**EXTRACTED MATERIAL:**
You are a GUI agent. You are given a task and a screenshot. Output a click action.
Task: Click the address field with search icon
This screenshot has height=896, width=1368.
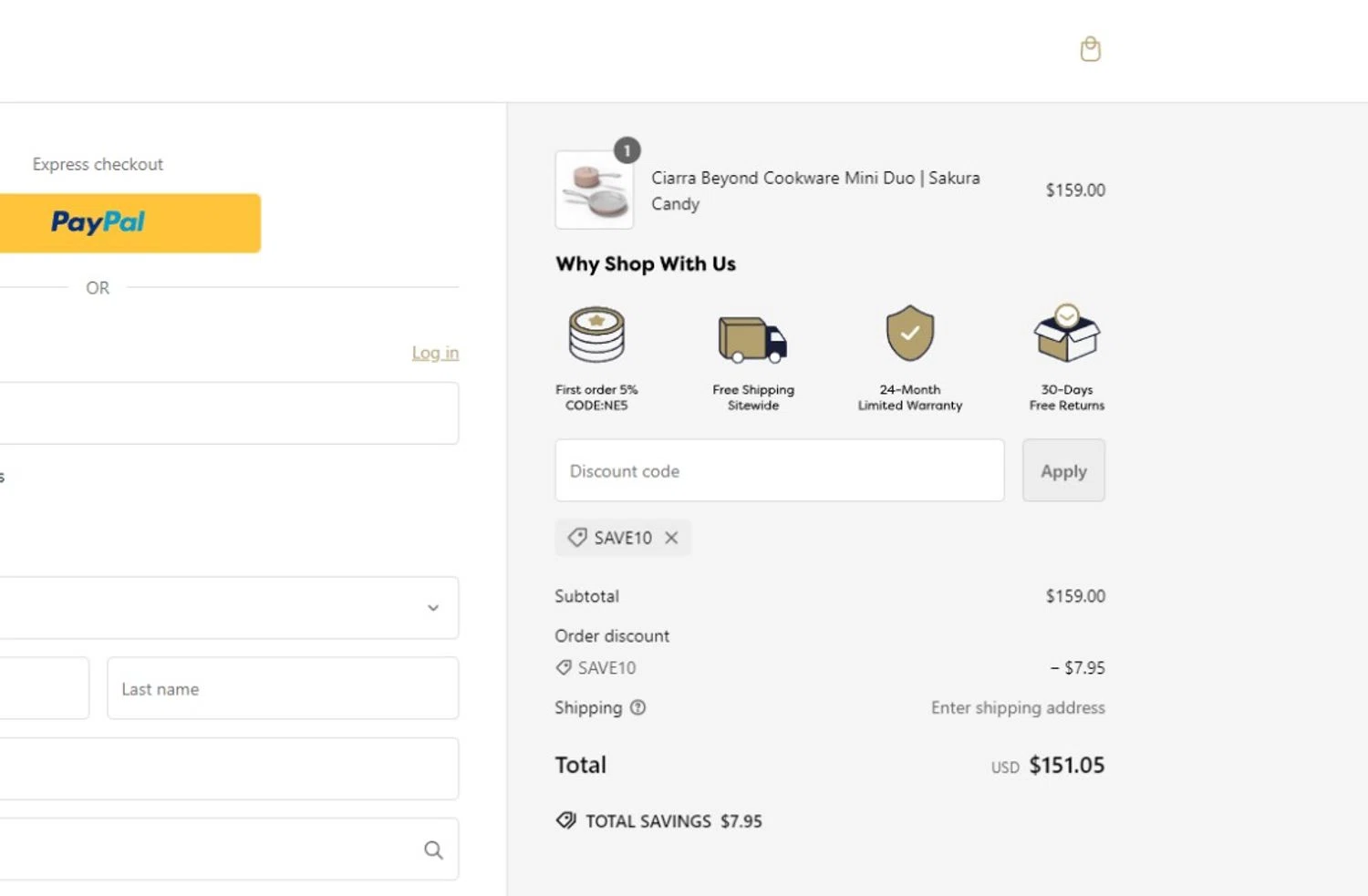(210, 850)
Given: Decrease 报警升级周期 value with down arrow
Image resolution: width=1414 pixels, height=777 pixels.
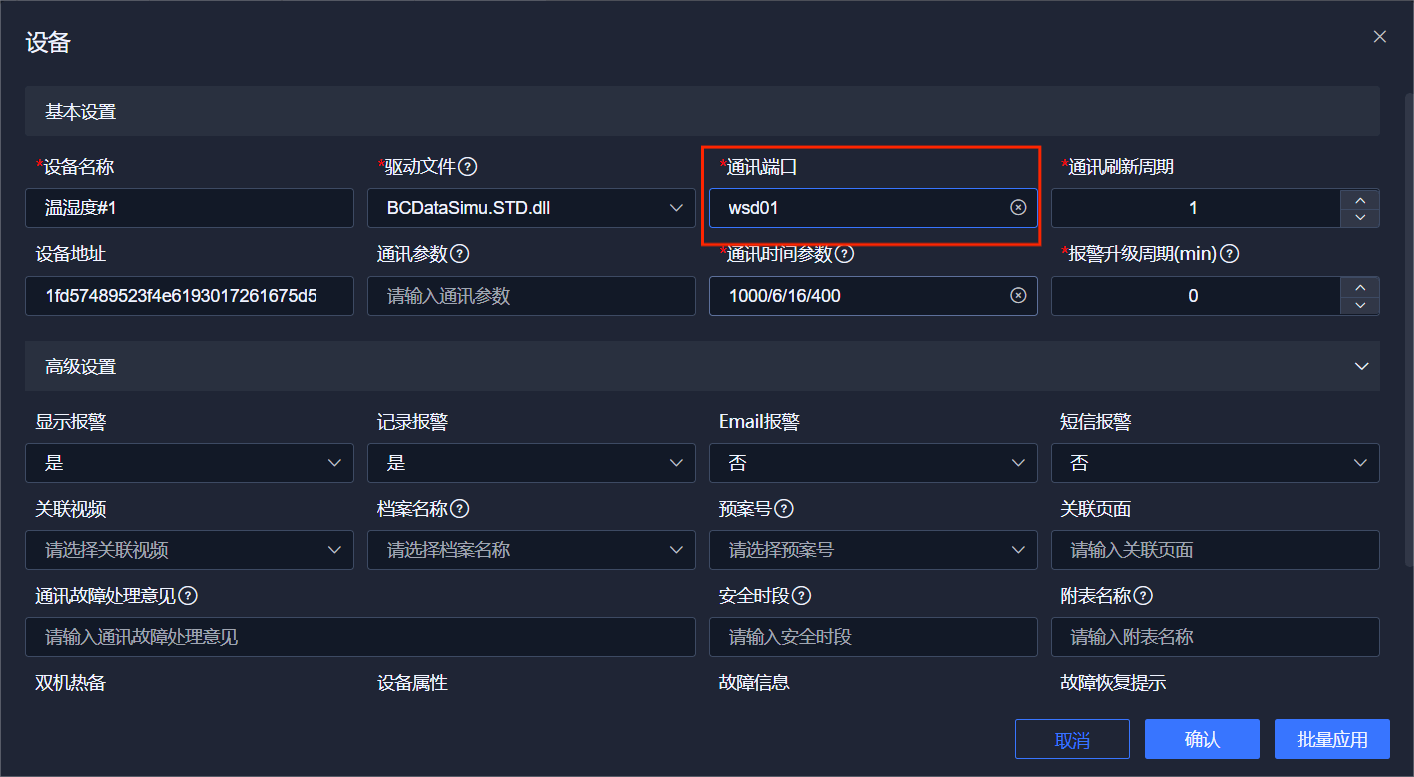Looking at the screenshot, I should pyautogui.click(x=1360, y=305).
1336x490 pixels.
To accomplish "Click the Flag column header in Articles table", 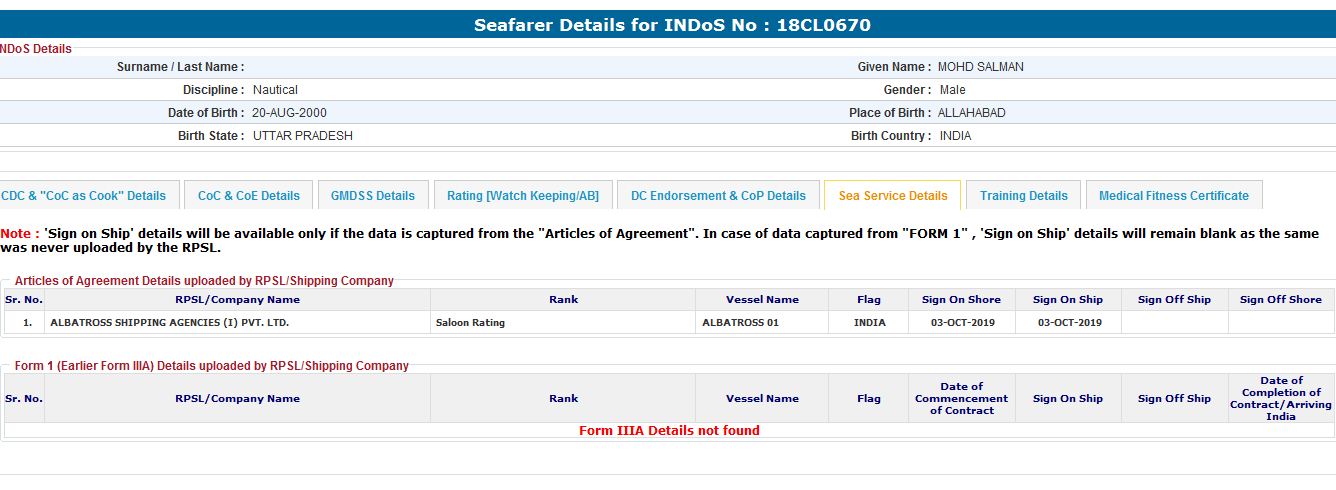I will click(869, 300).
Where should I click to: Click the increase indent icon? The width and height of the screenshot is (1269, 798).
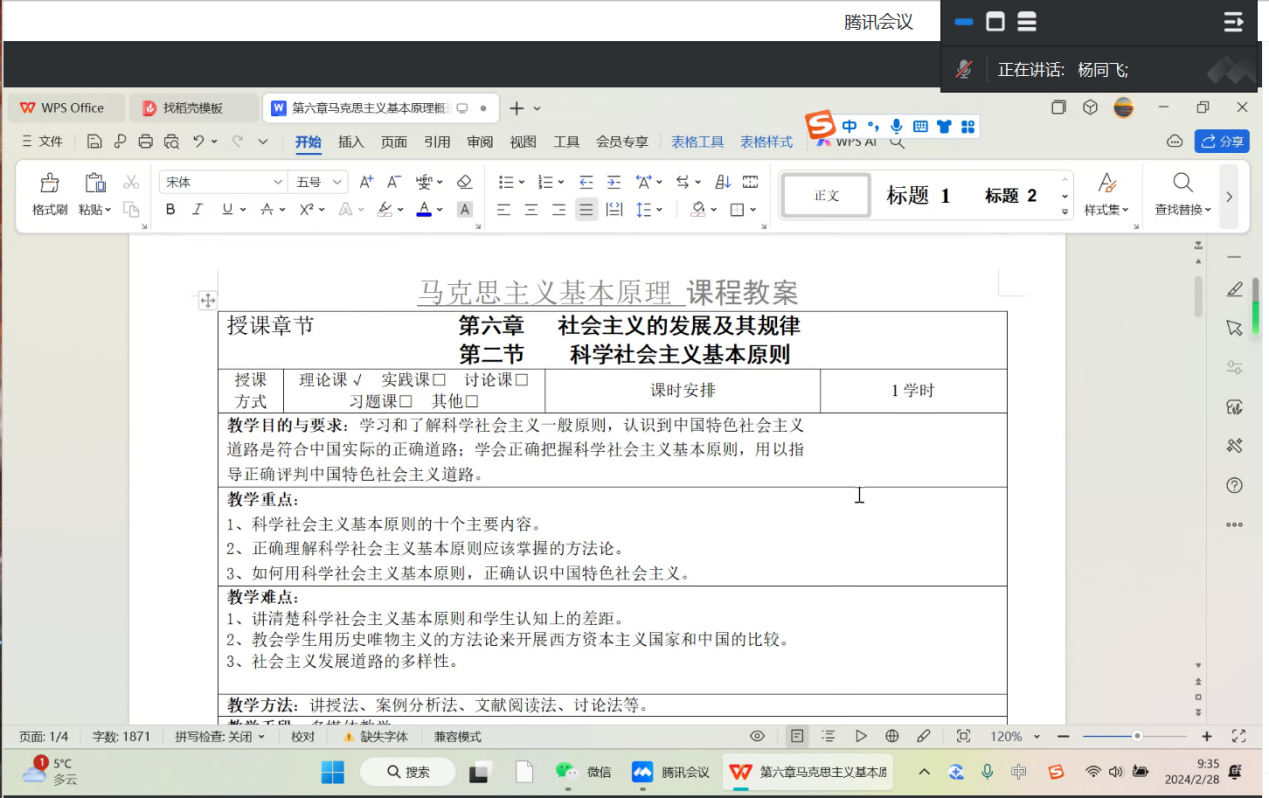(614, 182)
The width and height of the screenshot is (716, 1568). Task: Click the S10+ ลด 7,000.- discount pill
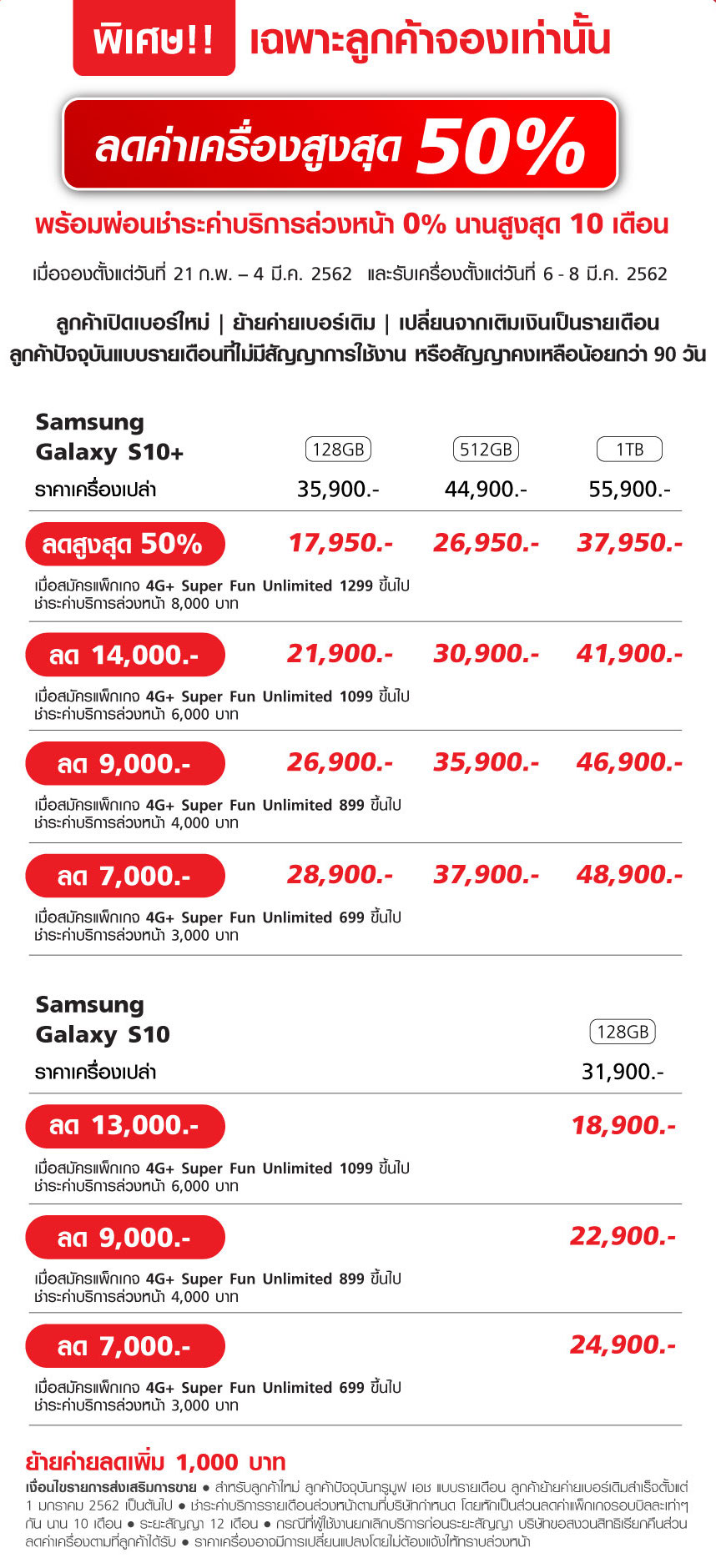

**EXERCISE:**
What belongs in the answer is each line of the data that has the word "with".

**SOLUTION TO THIS PROBLEM:**
Task: Click the address field with search icon
Given: Decrease 报警升级周期 value with down arrow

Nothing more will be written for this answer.